Problem 1 —
Say whether each statement agrees with the chair-recovering post, answering yes or no and quoting the words from the post that decide it: (a) the old seat covers were white; (b) the new cloth was bought recently at a local store; (c) taking the pad off the chair base means removing six screws.
Problem 2 —
Write what comes next in the chair-recovering post, picking up after its last sentence.

PRACTICE – MONTHLY DIY

I changed my mind on my DIY project for January.  Why?  Because grout is boring and I didn’t feel like doing it.  Instead, I chose something that would have a big impact on my home and bring in more color, which I love.  I recovered my sad, stained padded dining chairs with colorful cloth I bought online ages ago.  I know this is a very easy project, but I put it off a long time, I had never done this before, and I actually had to google some things to get it done (like how to load the staple gun…)

recovered chair

This is the before picture.  Lots of food and drink stains.  I’m willing to be the one in the middle is red wine.  Anyway, this is 4 years of use and hey, they are WHITE seat covers.  What do you expect, people?!

before pic

The steps to reupholstering a chair are simple:

1.  remove the covered pad from the base of the chair.

underside of chair

This is the underside of the IKEA dining chair.  All you have to do to remove it is unscrew those 4 screws.  

2.  Remove the current cover from the seat and measure it.  

measuring original cover

Make sure to measure both the narrow and wide ends of the chair cover. Look at those cute handmade socks that made it into the photo!

Records of locating words and elements —
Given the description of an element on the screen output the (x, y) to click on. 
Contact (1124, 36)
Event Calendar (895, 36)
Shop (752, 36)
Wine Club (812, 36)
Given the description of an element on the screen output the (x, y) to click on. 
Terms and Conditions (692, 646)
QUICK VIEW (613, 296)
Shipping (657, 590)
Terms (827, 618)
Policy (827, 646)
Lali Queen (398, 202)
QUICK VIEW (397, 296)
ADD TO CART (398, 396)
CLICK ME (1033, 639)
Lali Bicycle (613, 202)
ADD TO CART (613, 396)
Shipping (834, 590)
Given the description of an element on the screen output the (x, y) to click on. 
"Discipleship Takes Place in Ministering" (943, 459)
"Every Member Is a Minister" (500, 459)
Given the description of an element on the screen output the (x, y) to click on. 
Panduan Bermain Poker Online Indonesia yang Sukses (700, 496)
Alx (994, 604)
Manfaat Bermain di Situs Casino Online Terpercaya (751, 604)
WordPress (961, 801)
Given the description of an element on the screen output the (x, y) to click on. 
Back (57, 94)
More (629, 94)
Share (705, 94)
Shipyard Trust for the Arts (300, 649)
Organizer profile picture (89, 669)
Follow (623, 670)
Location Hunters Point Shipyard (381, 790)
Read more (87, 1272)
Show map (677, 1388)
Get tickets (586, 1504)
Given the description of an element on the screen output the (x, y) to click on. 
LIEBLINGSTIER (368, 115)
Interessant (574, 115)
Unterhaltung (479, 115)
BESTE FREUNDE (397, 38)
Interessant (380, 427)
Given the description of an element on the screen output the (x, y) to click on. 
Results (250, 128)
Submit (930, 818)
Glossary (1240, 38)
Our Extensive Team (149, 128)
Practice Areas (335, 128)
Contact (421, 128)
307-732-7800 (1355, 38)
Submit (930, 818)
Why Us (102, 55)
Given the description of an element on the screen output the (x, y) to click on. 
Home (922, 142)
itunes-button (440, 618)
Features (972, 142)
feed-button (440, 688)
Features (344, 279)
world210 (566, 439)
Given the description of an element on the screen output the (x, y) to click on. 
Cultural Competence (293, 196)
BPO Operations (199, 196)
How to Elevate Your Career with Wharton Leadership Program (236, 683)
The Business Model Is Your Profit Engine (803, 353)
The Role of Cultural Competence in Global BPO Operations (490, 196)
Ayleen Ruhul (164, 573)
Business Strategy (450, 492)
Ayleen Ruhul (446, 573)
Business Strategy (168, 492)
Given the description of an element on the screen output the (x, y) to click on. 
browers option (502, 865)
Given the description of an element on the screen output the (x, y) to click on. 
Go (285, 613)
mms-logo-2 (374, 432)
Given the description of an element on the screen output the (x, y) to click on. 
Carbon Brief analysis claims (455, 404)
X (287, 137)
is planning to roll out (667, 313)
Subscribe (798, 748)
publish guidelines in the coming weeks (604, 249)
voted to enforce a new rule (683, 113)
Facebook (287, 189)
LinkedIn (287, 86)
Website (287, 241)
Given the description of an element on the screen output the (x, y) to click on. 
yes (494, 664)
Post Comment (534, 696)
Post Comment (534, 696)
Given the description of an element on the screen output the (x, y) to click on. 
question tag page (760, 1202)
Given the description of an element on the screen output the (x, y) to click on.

Result 1 —
(a) Yes: "hey, they are WHITE seat covers."
(b) No: "colorful cloth I bought online ages ago."
(c) No: "All you have to do to remove it is unscrew those 4 screws."

Result 2 —
drawing of covering measurement

3.  If your fabric is printed, find a way to get pleasing parts of the print oriented on your chair and mark the fabric with pencil on the back.  I added 2 inches on each side (4 inches per direction) to ensure that there was plenty of overlap.  Then cut out each cover.  Before I cut the other three, I made sure the first one fit my seat on all sides.  

fabric photo

This is the gorgeous, pre-ironed fabric.  LOVE those colors!

4.  Iron the fabric.  I hate to iron too, but I would hate looking at the same stupid wrinkles for years more than ironing.  The fabric I used is a thick upholstery fabric so I used a bunch of steam to get the wrinkles out.  

5. Wrap the ironed fabric over the seat and ensure placement is correct.  Staple it down, pulling really tight on the fabric to keep it taut.  

stapling cover

Much nicer finished project when I drink the LaCroix than wine.  Also, I kept all my fingers.  

6. Screw the seat back onto the chair base and admire your beautiful work.  

before and after photo

All four chairs took a total of about 2 hours to complete.  Not too shabby.